Un denso aire de aves plomizas cruzó fugaz el cielo tres días antes del día de difuntos. Mi tocayo supuso que el presagio huiría con esa misma celeridad. Se equivocó, de nuevo. En las horas previas a su defunción, todo fue un repentino revoloteo de corral liberado. Los testigos de armas le impusieron los detalles de su renuncia. Los antaño amigos, ahora santos pablos de la venganza, le entregaron, relamidos de gusto pero con gesto cínico, la pistola. Después, una vitrola incansable de justificaciones. Mucho después volvieron las bandadas de aves plomizas trayendo en sus picos sangrientos las tardanzas infinitas y los silencios deliberados.

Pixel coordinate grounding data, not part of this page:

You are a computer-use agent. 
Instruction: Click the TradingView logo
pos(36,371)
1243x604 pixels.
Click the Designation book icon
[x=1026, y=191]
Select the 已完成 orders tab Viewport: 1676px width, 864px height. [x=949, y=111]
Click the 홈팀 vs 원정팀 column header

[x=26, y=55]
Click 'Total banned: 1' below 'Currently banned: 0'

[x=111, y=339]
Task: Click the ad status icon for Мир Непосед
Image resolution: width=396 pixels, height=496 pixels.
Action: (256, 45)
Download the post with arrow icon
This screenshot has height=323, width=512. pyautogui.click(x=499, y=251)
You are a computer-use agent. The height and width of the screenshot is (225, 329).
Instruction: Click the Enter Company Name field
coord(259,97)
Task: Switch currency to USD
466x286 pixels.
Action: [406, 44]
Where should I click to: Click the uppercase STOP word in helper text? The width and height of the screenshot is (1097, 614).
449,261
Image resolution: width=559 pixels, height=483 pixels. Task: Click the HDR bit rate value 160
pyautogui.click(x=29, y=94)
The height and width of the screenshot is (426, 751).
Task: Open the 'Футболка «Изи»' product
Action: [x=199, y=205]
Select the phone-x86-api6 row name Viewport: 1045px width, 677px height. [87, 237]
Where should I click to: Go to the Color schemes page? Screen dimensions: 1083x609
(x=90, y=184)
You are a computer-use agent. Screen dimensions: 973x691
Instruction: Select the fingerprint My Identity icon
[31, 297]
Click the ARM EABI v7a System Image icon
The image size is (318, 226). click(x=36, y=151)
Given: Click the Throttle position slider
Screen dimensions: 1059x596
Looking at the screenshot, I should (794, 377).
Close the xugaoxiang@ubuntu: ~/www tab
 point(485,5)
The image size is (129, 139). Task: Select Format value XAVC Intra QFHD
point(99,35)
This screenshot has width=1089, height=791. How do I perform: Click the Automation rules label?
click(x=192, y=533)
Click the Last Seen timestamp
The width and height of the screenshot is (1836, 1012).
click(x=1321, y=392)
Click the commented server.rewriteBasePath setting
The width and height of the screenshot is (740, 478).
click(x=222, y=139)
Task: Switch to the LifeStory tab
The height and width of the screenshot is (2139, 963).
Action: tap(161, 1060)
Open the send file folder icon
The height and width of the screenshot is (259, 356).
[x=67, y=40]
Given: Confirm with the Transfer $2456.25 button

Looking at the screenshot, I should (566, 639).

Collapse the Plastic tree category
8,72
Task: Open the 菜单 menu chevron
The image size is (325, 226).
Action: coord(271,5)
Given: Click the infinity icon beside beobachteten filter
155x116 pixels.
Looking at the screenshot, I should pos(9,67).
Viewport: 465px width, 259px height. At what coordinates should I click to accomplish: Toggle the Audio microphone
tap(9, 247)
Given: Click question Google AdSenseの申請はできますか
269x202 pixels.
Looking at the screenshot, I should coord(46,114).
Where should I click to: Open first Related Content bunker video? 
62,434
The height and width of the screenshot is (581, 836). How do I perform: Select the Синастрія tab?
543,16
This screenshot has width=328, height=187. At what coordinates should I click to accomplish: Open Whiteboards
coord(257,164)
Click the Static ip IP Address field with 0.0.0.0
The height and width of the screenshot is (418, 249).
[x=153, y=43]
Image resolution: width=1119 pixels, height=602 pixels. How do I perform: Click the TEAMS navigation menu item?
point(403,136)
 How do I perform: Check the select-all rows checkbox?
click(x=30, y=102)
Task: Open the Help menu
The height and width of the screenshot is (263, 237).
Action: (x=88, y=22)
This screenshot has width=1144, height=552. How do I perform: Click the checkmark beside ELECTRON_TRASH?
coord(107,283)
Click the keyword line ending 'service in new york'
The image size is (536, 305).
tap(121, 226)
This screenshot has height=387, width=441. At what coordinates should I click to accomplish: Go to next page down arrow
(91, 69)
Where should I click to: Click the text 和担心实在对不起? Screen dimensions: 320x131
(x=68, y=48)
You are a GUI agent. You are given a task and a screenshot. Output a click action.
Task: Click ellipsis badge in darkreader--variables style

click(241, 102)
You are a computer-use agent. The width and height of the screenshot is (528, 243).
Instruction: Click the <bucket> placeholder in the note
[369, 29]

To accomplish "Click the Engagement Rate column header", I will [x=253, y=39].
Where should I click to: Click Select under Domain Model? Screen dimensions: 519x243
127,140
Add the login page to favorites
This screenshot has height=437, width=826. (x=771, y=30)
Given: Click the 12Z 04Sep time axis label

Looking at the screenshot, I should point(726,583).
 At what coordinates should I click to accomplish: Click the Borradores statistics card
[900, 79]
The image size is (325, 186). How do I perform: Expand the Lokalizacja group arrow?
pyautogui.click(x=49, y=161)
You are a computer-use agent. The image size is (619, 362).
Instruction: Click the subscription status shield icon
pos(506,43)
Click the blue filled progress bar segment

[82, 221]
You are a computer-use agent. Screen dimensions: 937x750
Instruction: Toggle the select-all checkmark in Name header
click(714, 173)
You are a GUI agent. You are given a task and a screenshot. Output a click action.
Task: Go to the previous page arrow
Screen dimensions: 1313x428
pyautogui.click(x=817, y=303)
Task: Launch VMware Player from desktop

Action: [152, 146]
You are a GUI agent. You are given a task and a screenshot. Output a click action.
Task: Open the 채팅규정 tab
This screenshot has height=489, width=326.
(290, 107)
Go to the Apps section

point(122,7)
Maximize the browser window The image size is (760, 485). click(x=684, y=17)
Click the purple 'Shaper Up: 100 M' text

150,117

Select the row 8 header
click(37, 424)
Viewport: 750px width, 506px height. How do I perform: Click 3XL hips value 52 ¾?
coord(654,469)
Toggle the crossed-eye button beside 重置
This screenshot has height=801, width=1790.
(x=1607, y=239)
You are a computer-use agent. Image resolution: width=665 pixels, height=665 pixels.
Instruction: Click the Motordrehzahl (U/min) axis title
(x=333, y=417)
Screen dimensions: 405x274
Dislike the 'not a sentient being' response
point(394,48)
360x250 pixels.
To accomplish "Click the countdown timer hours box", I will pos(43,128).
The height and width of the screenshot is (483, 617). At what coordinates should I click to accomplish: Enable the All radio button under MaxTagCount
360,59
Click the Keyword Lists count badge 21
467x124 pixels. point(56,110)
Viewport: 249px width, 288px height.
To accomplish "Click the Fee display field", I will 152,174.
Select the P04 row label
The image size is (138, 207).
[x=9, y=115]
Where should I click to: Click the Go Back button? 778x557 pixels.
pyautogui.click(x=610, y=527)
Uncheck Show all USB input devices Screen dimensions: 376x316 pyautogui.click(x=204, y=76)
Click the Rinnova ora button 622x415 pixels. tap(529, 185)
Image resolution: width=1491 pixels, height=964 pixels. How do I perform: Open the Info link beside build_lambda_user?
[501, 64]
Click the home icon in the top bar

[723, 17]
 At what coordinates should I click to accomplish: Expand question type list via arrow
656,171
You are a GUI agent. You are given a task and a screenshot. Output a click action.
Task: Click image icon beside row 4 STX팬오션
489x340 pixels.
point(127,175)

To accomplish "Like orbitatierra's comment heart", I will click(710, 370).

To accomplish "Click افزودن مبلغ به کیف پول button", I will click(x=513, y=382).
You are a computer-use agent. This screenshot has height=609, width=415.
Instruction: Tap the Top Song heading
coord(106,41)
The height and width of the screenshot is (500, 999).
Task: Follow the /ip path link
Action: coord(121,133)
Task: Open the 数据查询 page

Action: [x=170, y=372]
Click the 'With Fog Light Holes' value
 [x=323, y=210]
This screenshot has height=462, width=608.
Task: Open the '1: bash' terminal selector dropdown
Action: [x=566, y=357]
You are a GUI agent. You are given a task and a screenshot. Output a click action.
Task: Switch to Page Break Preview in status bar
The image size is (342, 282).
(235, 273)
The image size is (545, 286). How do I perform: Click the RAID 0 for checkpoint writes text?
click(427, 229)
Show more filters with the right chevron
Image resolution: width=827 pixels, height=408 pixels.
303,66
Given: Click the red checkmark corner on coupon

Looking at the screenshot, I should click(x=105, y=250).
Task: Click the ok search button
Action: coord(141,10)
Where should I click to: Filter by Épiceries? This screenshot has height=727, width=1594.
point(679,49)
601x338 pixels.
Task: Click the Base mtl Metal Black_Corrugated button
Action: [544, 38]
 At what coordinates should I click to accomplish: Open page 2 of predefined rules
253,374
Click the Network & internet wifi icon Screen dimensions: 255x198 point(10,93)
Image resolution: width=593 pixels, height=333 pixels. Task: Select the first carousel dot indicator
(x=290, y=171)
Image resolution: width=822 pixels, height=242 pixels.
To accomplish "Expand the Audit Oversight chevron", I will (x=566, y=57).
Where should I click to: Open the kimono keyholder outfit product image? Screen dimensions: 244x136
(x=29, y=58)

La mañana en la que Iñigo iba a morir no cayó en su mente ninguna de las escenas que correrían después por las plazas y patíbulos del país. Le vino como otoñal el recuerdo de aquel día también plomizo en la Plaza del Sol, un tumultuoso 31 de enero de 2015. Era la marcha por el cambio. Ese día de enardecida luz plomiza y de vociferante adulación, supo que quería ser Iñigo de Loyola. Podía incluso superar su estertor de principiante y alzar en audacia moderna las artimañas del narciso fundador de los jesuitas.
No todo, sino al contrario, fue fácil en su vida. Su familia no tuvo mas que dinero. Por eso los hijos de la burguesía con mala conciencia lo reconocieron como uno de los suyos. Los azarosos conflictos de clase, se turbaban en el eros y tánatos interiores, el capricho y la adicción, el deseo turbado y la iracundia posesiva.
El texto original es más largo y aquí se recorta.